What needs to be done -
Your task is to repeat the entries underneath exactly, minus the pictures.

The input -
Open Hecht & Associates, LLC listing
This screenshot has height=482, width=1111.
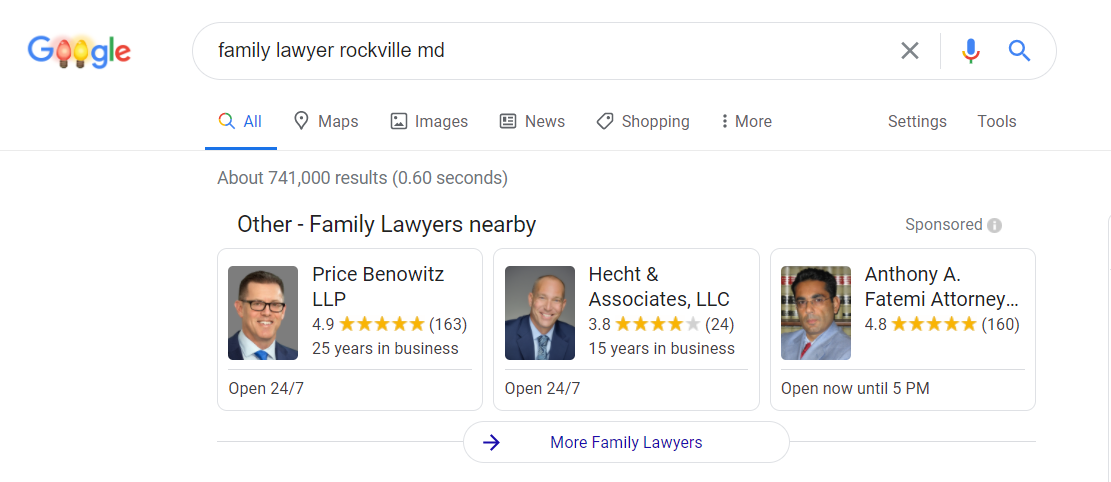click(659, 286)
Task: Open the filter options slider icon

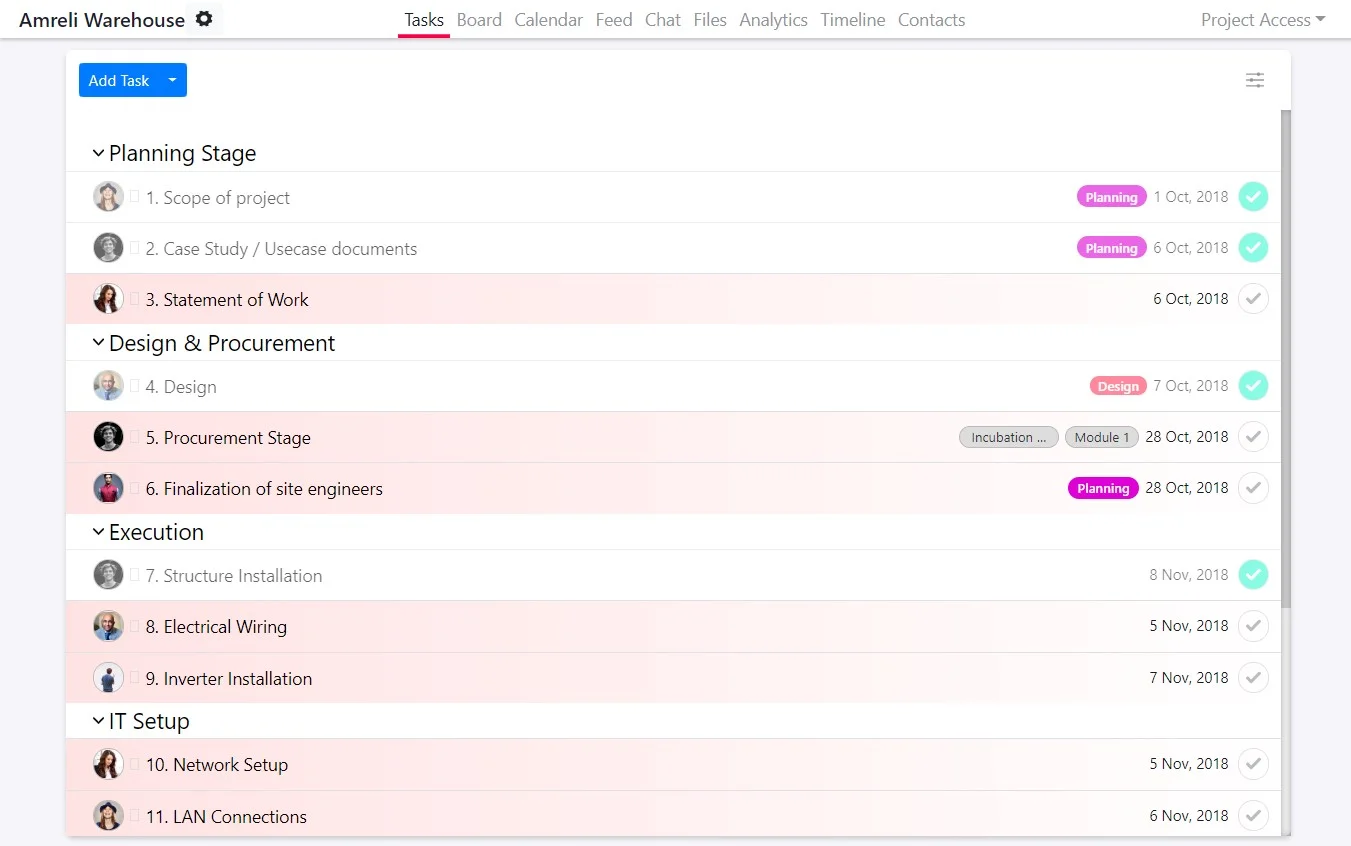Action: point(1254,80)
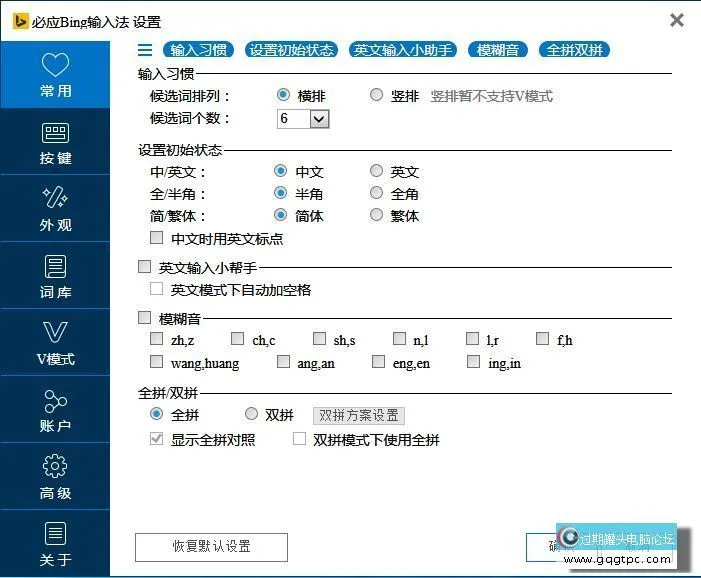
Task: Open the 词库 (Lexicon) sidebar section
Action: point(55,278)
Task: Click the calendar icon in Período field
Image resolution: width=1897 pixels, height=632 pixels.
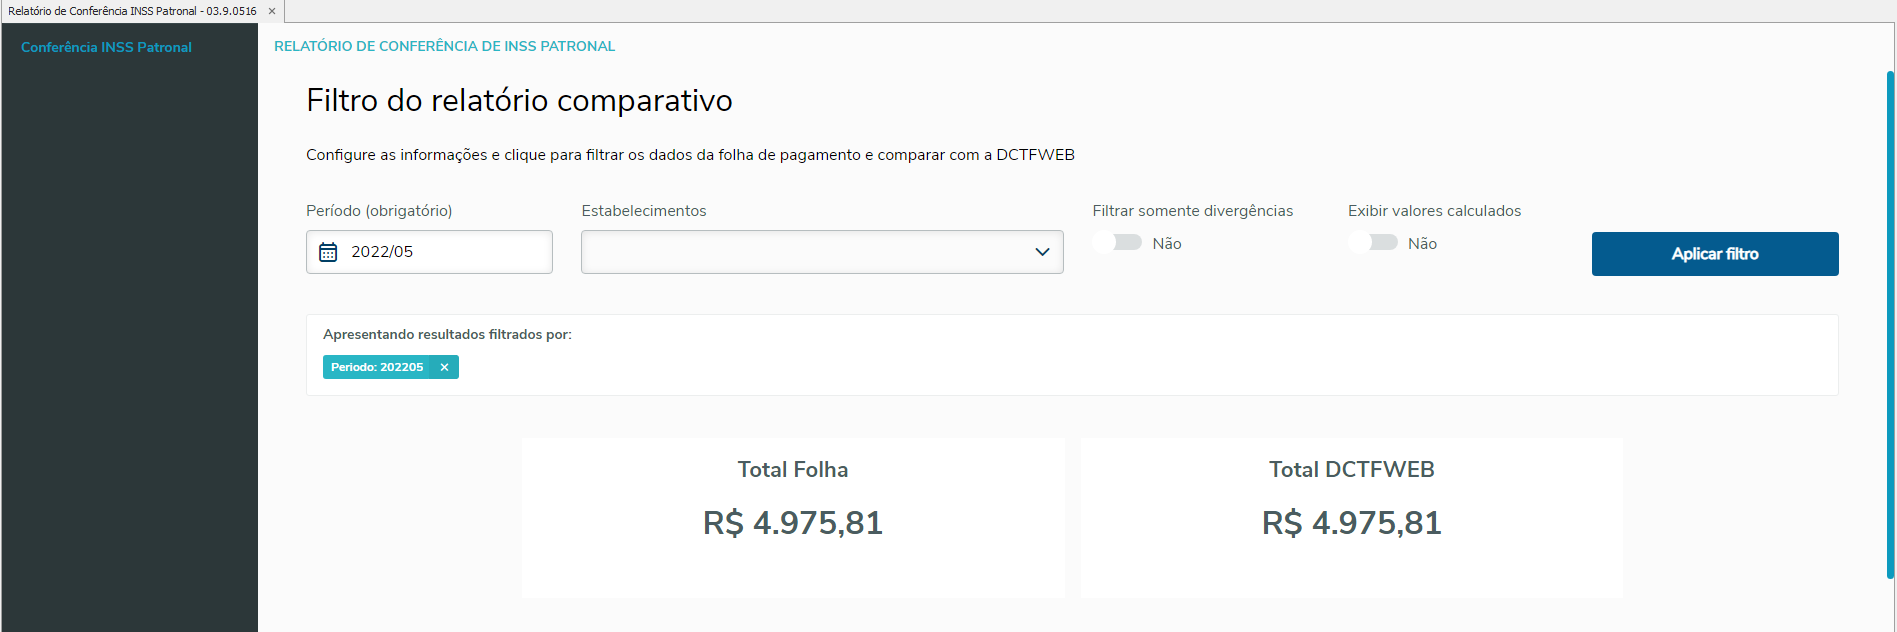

Task result -
Open Hecht & Associates, LLC listing
This screenshot has height=482, width=1111.
click(659, 286)
Task: Open the filter options slider icon

Action: point(1254,80)
Task: Open the 词库 (Lexicon) sidebar section
Action: point(55,278)
Task: Click the calendar icon in Período field
Image resolution: width=1897 pixels, height=632 pixels.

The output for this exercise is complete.